Vous nous avez mandé des choses consolantes sur la force du parti patriotique, l’état de splendeur des Jacobins et la désertion du Club de 89 ; vous ne sauriez imaginer combien ces bonnes nouvelles nous restaurent et nous font de bien.

Lanthenas est encore avec nous ; il ne vous écrit point aujourd’hui, il est de mauvaise humeur contre Paris et les journalistes. Tournon[1], qui se plaint

  1. Sur Tournon, rédacteur (avant Loustalot) des quinze premiers numéros des Révolutions de Paris que l’éditeur Prudhomme avait commencé à publier le 17 juillet 1789, et sur les diverses feuilles que Tournon, après sa séparation d’avec Prudhomme, fonda successivement (Révolutions de Paris, Révolutions de Paris et de l’Europe, Révolutions de l’Europe, etc… ), voir Hatin Bibliographie, p. 147-150 ; Tuetey, Tourneux, passim.

    Il semble que Tournon, à la date où écrit Madame Roland, eût été éliminé de son dernier journal par les Robert et cherchât à créer une nouvelle feuille.

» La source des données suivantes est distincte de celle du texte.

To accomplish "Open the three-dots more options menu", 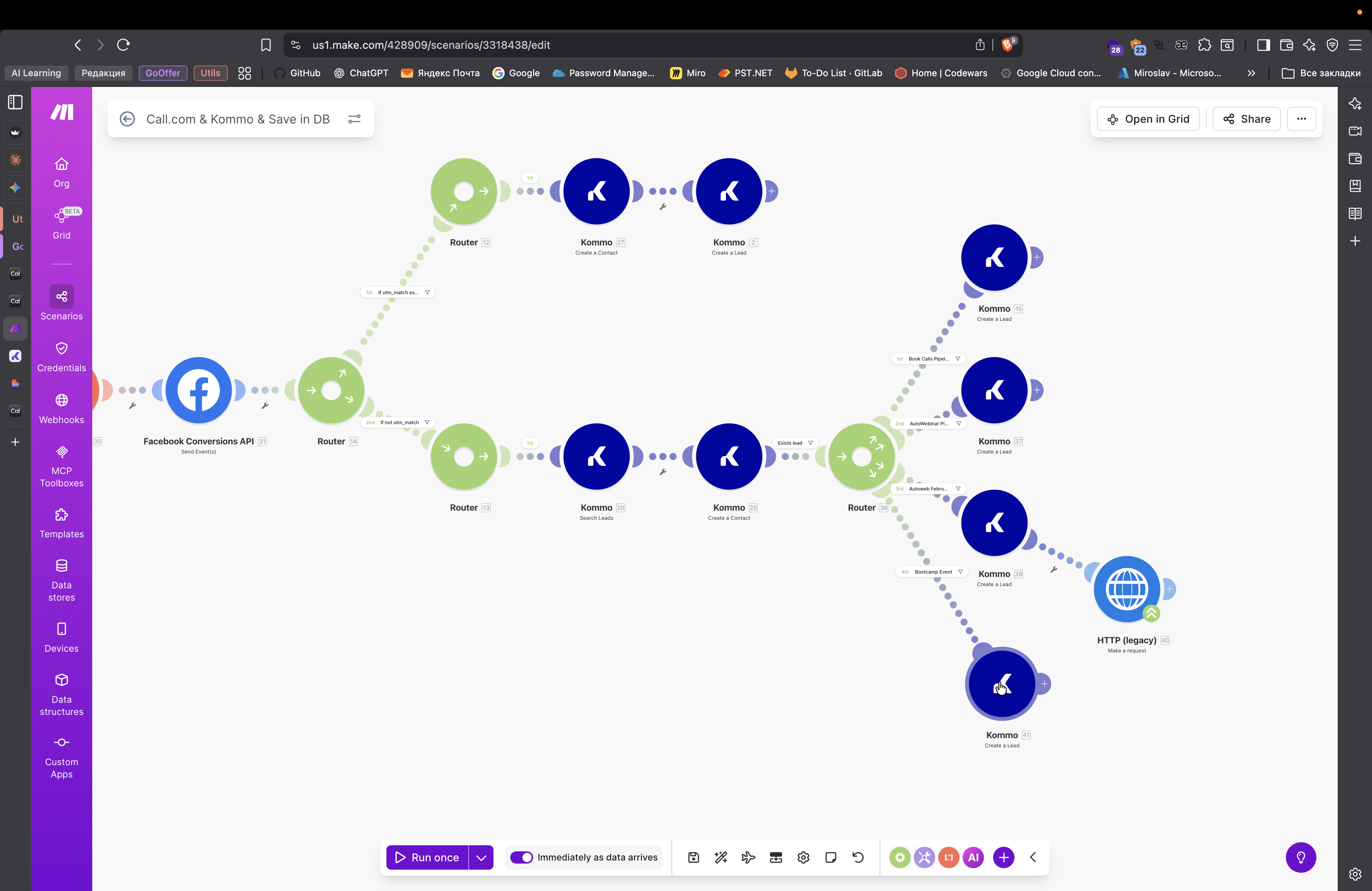I will 1301,119.
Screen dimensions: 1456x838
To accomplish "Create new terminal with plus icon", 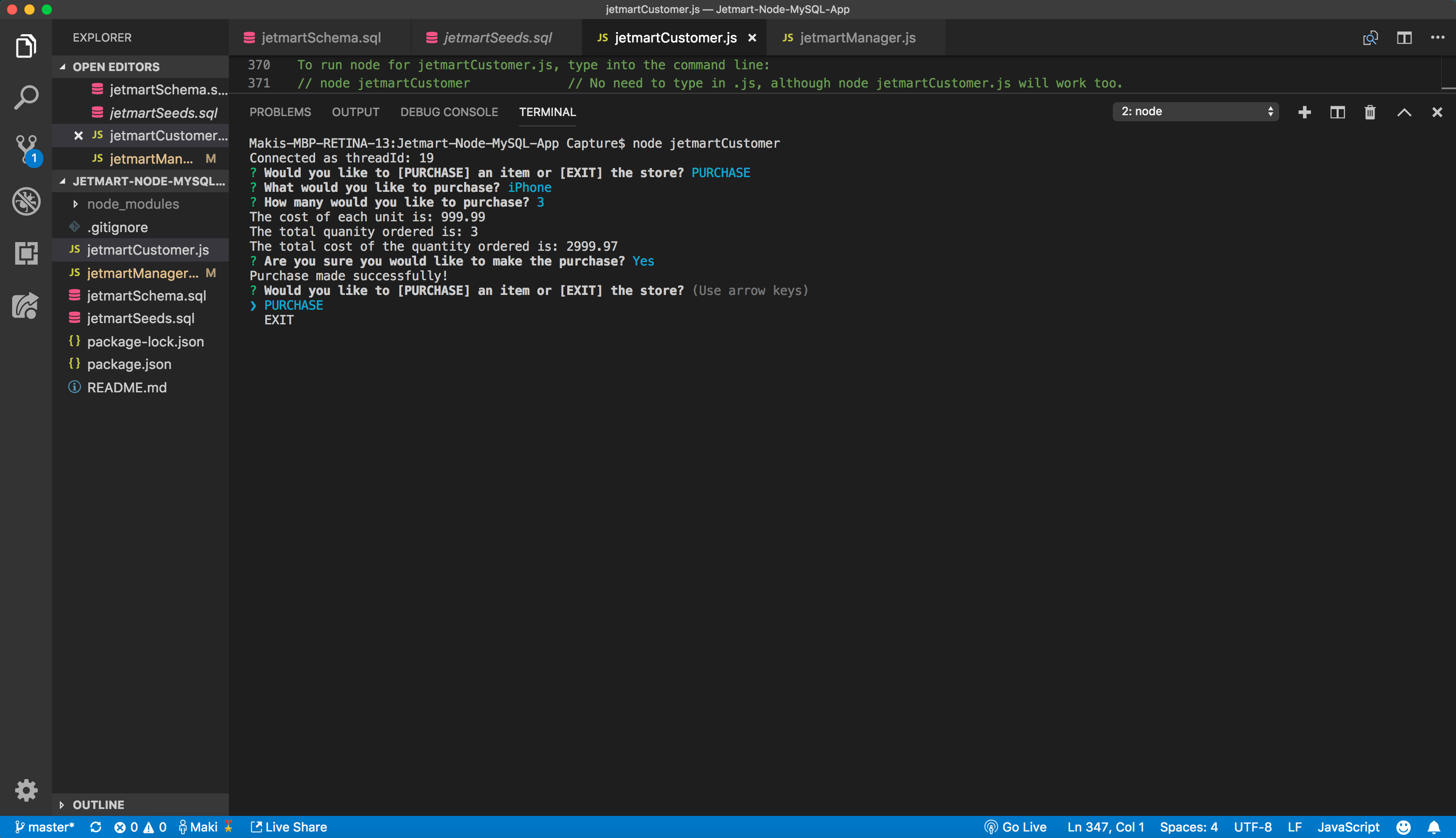I will (1305, 112).
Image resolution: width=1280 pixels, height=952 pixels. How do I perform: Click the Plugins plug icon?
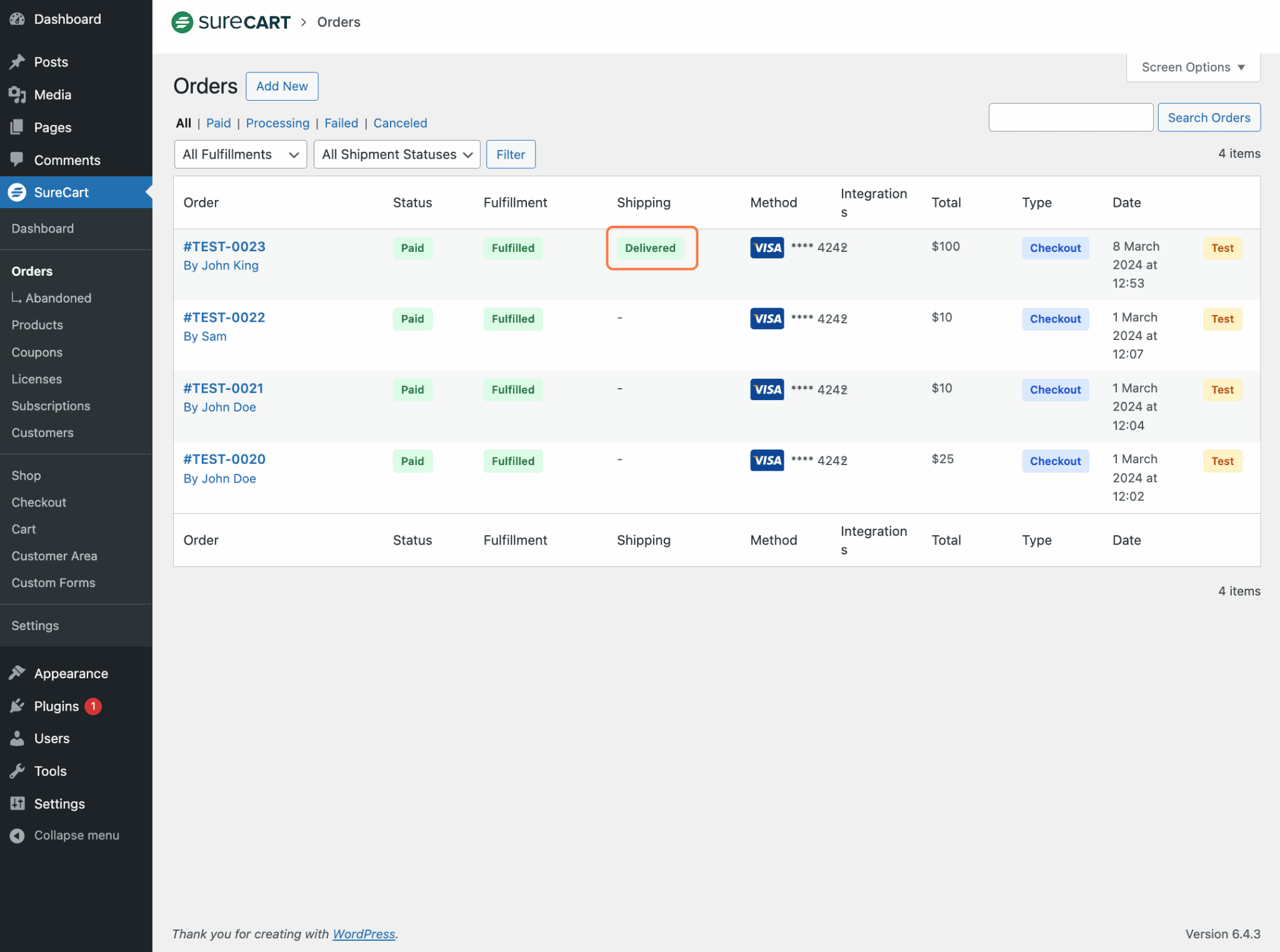[x=17, y=706]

    Antoine Tournon était lyonnais. Il faisait partie du Club des Jacobins et demeurait rue Guénégaud, n° 32. Il travailla ensuite en 1791, au Mercure universel, où il faisait « l’article de la Convention, sans aucune réflexion ». Emprisonné sous la Terreur, il fut impliqué dans la conspiration des prisons ou du Luxembourg, et fut guillotiné dans la troisième fournée, le 22 messidor an ii, 10 juillet 1794 (Wallon, Trib. rév., p. 441, 448).